Sorry for the double post, but it's too late to modify my last one. the dna study of western garters came to some startling conclusions. Most notably, this one:

"...some populations of a given
morphologically based subspecies are more closely related
to populations of another subspecies than they are to other
populations of their own subspecies. Furthermore, even
the colour pattern characters (e.g. head colour, the width
and colour of dorsal stripes, background colour, the
presence of lateral stripes, and ventral pigmentation) on
which the subspecies descriptions are primarily based
(Rossman et al. 1996) do not hold up under scrutiny."

So, it is possible that the so-called fitchii that look so much like concinnus, aren't fitchii at all. They could be more closely related to sirtalis than they are to other fitchii populations, or not related at all to either one. Even though the study only dealt with sirtalis, ssp. it does raise the question, and more possibilities. It also raises the possibility that the mostly orange headed Benton County, OR concinnus are more closely related to fitchii, or another subspecies of sirtalis, than they are to other populations of concinnus, such as the clark Co. WA population. Fascinating.

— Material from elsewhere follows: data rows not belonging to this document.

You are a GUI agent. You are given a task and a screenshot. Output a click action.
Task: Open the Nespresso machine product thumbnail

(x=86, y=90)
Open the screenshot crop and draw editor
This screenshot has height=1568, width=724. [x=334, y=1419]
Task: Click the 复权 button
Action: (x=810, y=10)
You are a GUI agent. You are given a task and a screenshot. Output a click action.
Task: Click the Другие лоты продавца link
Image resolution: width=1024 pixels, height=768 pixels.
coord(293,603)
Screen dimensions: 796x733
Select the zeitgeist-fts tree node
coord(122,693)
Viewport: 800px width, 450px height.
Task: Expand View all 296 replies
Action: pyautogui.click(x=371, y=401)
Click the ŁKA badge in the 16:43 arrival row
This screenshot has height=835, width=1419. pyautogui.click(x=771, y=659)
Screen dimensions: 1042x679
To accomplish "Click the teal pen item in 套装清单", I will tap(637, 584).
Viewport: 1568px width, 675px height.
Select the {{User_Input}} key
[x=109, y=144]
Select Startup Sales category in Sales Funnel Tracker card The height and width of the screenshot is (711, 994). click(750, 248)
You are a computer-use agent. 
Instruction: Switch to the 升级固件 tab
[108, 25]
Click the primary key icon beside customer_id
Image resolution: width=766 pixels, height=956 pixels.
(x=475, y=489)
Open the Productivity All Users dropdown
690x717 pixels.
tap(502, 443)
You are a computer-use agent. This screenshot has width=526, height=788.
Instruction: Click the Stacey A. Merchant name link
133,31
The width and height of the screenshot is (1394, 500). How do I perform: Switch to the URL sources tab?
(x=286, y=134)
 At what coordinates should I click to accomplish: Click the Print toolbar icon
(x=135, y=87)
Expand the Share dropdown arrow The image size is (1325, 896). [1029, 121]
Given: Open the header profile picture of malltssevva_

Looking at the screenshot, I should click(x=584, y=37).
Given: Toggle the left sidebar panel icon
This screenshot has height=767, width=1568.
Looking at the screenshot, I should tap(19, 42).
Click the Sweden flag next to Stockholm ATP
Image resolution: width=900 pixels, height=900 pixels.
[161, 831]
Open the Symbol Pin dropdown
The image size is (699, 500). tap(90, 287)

I know I'm way behind on snake news and such, but I just now realized that the CA king has been crossed with milk snakes, resulting in what the pet trade calls "jungle corns". I didn't know it was possible. Even more surprising is that the hybrids are often fertile. Scary. To me that suggests that the ca king and milk snakes are not seperate species at all, but are instead subspecies of the same snake, only separated by geography and morphology.